Jim Johnson is not in an Orioles uniform anymore because, as executive vice president Dan Duquette explains it, the club needed to better allocate its financial resources throughout the 25-man roster.
In other words, paying roughly one-tenth of the expected payroll for a closer – a position that can be exceptionally volatile – didn't make sense when the Orioles have other holes to fill and can use the money saved to do that.
Rational concept, but there's a Catch-22 here: The sense is the Orioles may have to go out of the organization for its next closer because there is a concern that they can't fill it internally.
If that's the case, then that $10 million is going to dry up fast.
What's the going rate for a closer?
Well, Joe Nathan, who saved 43 games in 46 opportunities for the Texas Rangers in 2013, officially signed a two-year, $20 million deal with the Detroit Tigers on Wednesday. According to reports, that's $9 million in 2014, $10 million in 2015 and a 2016 option worth $10 million that includes a $1 million buyout.
Nathan has arguably been one of baseball's most consistent closers over the years. But he is 39 (Johnson is 30) and has never had a 50-save season (Johnson has accomplished that in consecutive seasons).
This isn't about comparing Nathan, who has been a closer for nine seasons, to Johnson, who has been a full-time closer since 2012. It's just to put into perspective that $10 million for a closer isn't outrageous if a team indeed wants someone in that role who has done it before.
If the Orioles are going to buy a free-agent closer from the bargain bin (not one highly sought after such as Grant Balfour), they are still going to have to pay a decent amount.
Consider, for instance, John Axford, who wasn't tendered a contract by the St. Louis Cardinals on Monday. Axford, 30, saved 106 games for the Milwaukee Brewers between 2010 and 2012. He blew nine saves in 2012 and then lost the closer's job altogether in 2013. Although he was good as a setup man, he everntually was traded from the Brewers to the Cardinals.
He made $5 million in 2013 and was due a raise in arbitration this year, so the Cardinals, who don't need him to close, cut him loose.
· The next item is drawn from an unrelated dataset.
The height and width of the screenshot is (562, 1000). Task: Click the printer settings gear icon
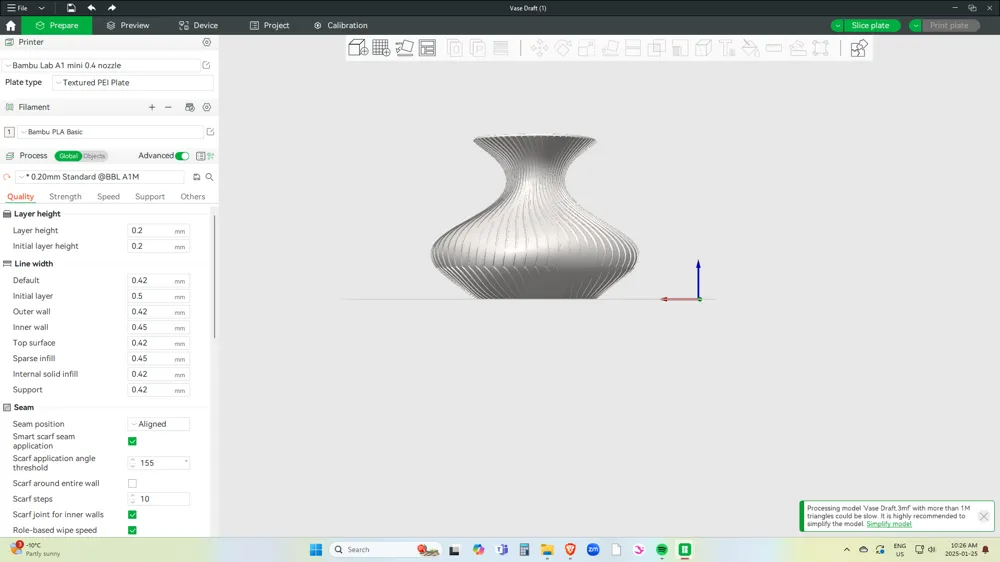tap(207, 42)
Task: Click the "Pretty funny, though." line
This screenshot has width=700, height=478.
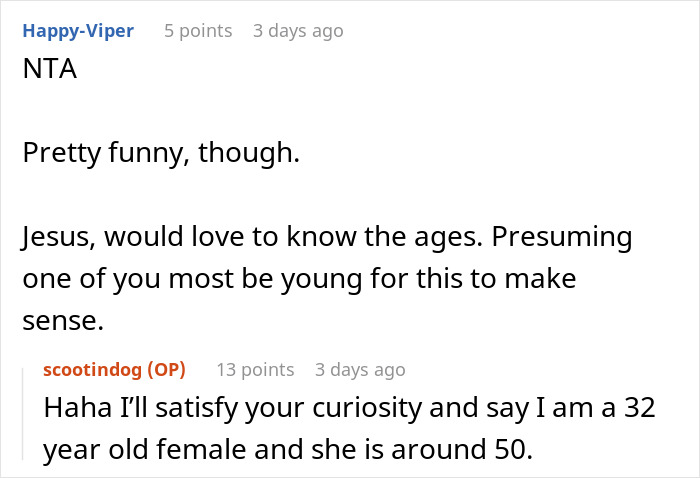Action: 161,154
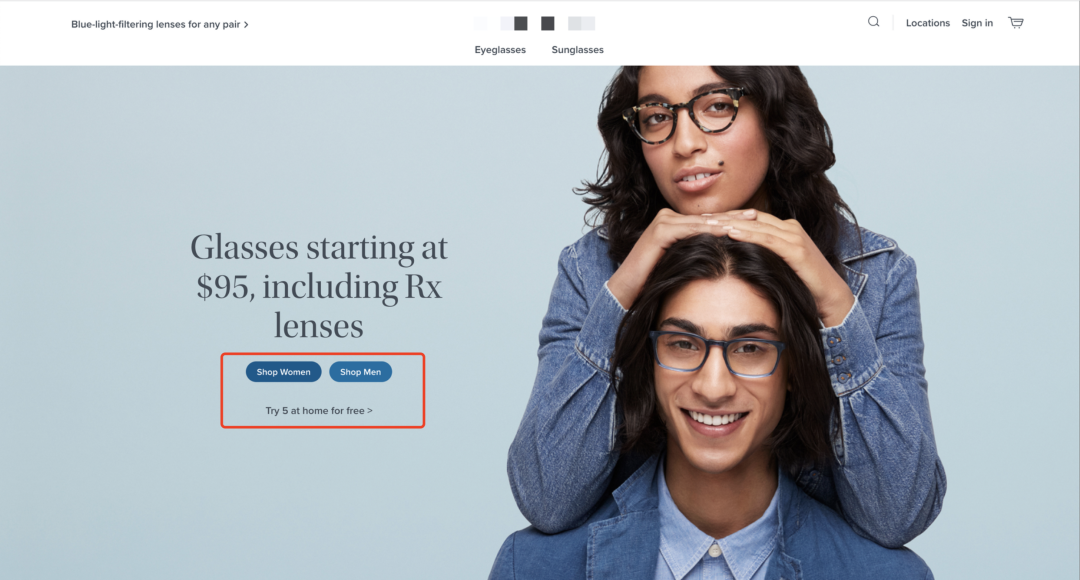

He's looking for a job now – and the Orioles, among others, have interest – but you have to expect he won't be taking a pay cut if there is real competition for his services.
Another former closer that was available was Edward Mujica, who saved 37 of 41 games last year for the Cardinals, but lost his role at the end of the season. On Thursday, he signed a two-year deal reportedly worth $9.5 million. You can cross him off your list, but understand he'll make nearly $5 million a year and isn't tabbed to close. He got less than Joe Smith, a quality setup man who landed a three-year, $15.75 million deal with the Los Angeles Angels this offseason.
So if the Orioles are intent on filling the closer spot from the free-agent pool, they likely will have to spend at least $5 million or more per season (remember, the Orioles gave free-agent closer Mike Gonzalez two-years and $12 million in 2010 and free-agent closer Kevin Gregg two years and $10 million in 2011).
That would leave about half (or less) of Johnson's projected salary in 2014 to fill a spot at left field or designated hitter or in the starting rotation.
And what will $5 million buy you these days?
Probably a little less than one year of Nate McLouth, who surely will get a two-year deal this offseason.
Five million is probably half a season of Scott Feldman. If the less durable Scott Kazmir landed a two-year, $22 million deal this year, Feldman should be able to get in the $10 million range per season on a multi-year deal.
Here's the reality: The Orioles need to show their fans that they are using the money saved on trading Johnson to improve their club in other areas. But that savings is going to have to be coupled with additional payroll – especially if they buy another closer – to sufficiently fill their other roster holes to the fans' satisfaction given the current free agent economy.
I'm not saying it can't be done – though buying another closer would make it difficult – but $10 million certainly doesn't buy what it once did in the baseball world.